Friends of a woman who had accused Christian Porter of rape were behaving like a cult and would "make it very bad" for his barrister, she says she was told.
Sue Chrysanthou SC says she was warned by colleague Matthew Richardson not to represent the former attorney-general in his defamation case against the ABC.
"He told me that he was worried for me and that his friends were upset or behaving like a cult on this topic, and that they wouldn't let it go and that they would talk to the media and make it very bad for me," she told the court on Wednesday.
Mr Porter will find out on Thursday whether he can keep Ms Chrysanthou on the defamation case when Federal Court judge Tom Thawley issues a ruling after an urgent four-day hearing.
The now-industry, science and technology minister filed to sue the ABC in March after it published the existence of allegations that he'd raped a woman in 1988. The woman took her own life last year.
Jo Dyer, a childhood friend of Mr Porter's deceased accuser, wants Ms Chrysanthou benched.
She says she gave the lawyer confidential information in a November meeting that could be used in the case. Ms Dyer believes she will appear as a witness in the defamation hearing later this year.
A distressed Mr Richardson tried to talk Ms Chrysanthou out of taking the case because of "what a mess it was going to be in the press" and because he thought his friends would defame her, the barrister said under cross-examination on Wednesday.
He later emailed her to say he believed she had a conflict of interest and could not act for Mr Porter.
Mr Richardson, the son of Labor powerbroker Graham Richardson, is close to James Hooke, another friend of the accuser.
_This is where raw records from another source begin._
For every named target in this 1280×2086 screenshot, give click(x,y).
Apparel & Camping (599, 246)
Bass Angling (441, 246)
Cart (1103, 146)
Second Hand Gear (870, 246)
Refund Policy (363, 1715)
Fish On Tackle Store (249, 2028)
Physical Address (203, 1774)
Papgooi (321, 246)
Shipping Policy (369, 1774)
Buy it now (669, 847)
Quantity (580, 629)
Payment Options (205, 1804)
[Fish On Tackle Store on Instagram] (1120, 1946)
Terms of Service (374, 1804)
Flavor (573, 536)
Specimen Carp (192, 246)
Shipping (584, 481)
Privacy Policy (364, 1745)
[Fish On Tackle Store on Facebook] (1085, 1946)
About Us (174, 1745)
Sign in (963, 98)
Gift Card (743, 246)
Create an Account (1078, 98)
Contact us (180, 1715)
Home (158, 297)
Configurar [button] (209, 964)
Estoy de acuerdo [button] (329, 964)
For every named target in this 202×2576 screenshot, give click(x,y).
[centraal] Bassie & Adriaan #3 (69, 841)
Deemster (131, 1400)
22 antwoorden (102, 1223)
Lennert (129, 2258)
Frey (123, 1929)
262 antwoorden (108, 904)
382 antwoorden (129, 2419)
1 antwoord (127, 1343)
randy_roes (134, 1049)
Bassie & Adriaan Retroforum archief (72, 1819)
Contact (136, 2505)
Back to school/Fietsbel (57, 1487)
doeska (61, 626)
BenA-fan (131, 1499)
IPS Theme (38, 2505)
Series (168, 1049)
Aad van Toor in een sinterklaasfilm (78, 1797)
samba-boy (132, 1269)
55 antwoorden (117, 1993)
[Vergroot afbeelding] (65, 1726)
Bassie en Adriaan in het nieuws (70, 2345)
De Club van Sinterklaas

He set up and attended the November meeting after inviting Ms Chrysanthou to advise Ms Dyer on a possible defamation claim over an article in The Australian. Mr Hooke also attended.
Mr Porter issued a press release in mid-May criticising the push to remove his lawyer.
He said he was "concerned" by the timing of Ms Dyer's lawsuit and that it had been widely known for two months that Ms Chrysanthou was representing him.
But Ms Dyer had been told by the silk's lawyers that initiating a lawsuit earlier would be premature.
Ms Dyer privately objected to Ms Chrysanthou acting in the case on March 15, the day it was filed.
Ms Chrysanthou denied that the purpose of the press release was to suggest the lawsuit had come as a surprise.
The court heard that the lawyer was unable to view emails about her conversation with Ms Dyer when she received Mr Porter's brief because she deletes her emails every few days.
Mr Porter told Sky News on Wednesday that the cost of the litigation would be a "massive drain" on him.
Ms Chrysanthou said on Wednesday that her personal costs for the stoush over her removal could be upwards of $150,000.
The silk says she'll do whatever the court orders, but admitted assisting Mr Porter in his preparation for the case about her removal.
Mr Porter also said his barrister was "fantastic counsel" and he'd like to keep her.
He says any confidential information discussed in the meeting is now in the public domain and there is no ethical problem with the lawyer acting for him.
The parties will deliver closing submissions on Thursday.
The defamation case will also be mentioned on Thursday afternoon.